__Kaynak metin__:
* * * * * * *

Muhakemat | Üçüncü Makale | 107
(90-137)

Emma ba’dü: Ey hakîkatın âşıkı!.. Eğer vicdanımı mütâla’a etmekle hakîkatleri rasad etmek istersen; kalb dedikleri latîfe-i Rabbânîyenin pası ve zengârı hükmünde olan arzu-yu hilaf ve iltizam-ı taraf-ı muhalif ve mazur tutulmak için kendi evhamına bir hak vermek ve bir asla irca’ etmek ve mecmuun neticesini her bir ferdden istemek ki, za’fiyeti sebebiyle neticenin reddine bir isti’dâd-ı seyyie verilir (1) .

Hem de bahâneli çocukluk tabiatı, hem de mahâneli düşman seciyesi, hem de yalnız ayıbı görmek şanında olan müşteri nazarı gibi emirlerden o mir’atı taskil ve tasfiye et, müvazene ve mukabele eyle. Ekser emaratın imtizacından tezâhür eden hakîkatın şu’le-i cevvalesini karîne-i münevvire et; tâ ekaldeki evham-ı muzlimeyi tenvir ve def’ edebilesin... Hem de munsıfane ve müdakkikane ile dinle, kelâm tamam olmadan i’tirâz etme. Nihayete kadar bir cümledir, bir hükümdür. Tamam olduktan sonra bir vehmin kalırsa söyle...

* * * * * * *

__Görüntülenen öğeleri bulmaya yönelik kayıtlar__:
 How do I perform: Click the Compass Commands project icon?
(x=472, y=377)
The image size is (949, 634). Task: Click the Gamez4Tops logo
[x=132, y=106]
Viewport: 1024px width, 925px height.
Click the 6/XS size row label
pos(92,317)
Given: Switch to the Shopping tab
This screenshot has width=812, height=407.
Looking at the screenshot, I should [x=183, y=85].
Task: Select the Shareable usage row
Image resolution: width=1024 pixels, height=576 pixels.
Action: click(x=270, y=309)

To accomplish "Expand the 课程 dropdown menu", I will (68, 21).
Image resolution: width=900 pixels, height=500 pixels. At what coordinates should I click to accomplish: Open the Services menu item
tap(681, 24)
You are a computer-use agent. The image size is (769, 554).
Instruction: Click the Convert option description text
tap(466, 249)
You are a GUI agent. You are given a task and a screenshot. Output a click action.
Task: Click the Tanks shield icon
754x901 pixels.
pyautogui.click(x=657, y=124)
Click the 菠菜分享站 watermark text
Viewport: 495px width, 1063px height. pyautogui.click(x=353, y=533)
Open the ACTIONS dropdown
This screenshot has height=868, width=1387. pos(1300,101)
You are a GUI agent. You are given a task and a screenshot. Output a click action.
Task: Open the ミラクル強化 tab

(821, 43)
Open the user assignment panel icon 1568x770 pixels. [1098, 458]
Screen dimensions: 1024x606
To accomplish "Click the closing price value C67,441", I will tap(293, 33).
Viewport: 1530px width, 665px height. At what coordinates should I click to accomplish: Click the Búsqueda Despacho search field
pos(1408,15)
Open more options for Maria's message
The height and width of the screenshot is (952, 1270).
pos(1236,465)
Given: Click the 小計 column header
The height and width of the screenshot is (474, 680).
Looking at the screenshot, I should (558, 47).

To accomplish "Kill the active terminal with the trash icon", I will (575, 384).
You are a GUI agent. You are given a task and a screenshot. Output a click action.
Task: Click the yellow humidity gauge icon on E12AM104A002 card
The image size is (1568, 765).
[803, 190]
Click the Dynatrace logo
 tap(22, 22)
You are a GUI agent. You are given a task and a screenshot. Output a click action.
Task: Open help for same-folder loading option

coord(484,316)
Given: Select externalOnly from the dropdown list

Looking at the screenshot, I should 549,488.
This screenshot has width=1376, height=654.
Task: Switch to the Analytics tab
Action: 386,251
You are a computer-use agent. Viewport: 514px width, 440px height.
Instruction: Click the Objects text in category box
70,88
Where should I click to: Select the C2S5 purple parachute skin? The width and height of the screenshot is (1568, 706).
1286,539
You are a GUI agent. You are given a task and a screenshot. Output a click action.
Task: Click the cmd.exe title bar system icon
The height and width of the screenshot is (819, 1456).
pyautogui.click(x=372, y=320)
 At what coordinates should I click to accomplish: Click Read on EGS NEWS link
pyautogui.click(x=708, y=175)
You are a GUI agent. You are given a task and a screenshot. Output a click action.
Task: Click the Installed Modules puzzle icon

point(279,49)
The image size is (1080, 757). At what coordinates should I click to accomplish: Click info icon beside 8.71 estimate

* * * * * * *

__Görev 1__:
Kaynak metnin ikinci paragrafının ilk cümlesinde "gibi emirlerden" ifadesinden önce "hem de" ile sıralanan öğelerin hepsini yazın.
__Görev 2__:
Lütfen kayıtlarda "dropdown" sözcüğünü içeren her satırı çıkarın.

__Doğru cevap 1__:
- bahâneli çocukluk tabiatı
- mahâneli düşman seciyesi
- yalnız ayıbı görmek şanında olan müşteri nazarı

__Doğru cevap 2__:
To accomplish "Expand the 课程 dropdown menu", I will (68, 21).
Open the ACTIONS dropdown
Given: Select externalOnly from the dropdown list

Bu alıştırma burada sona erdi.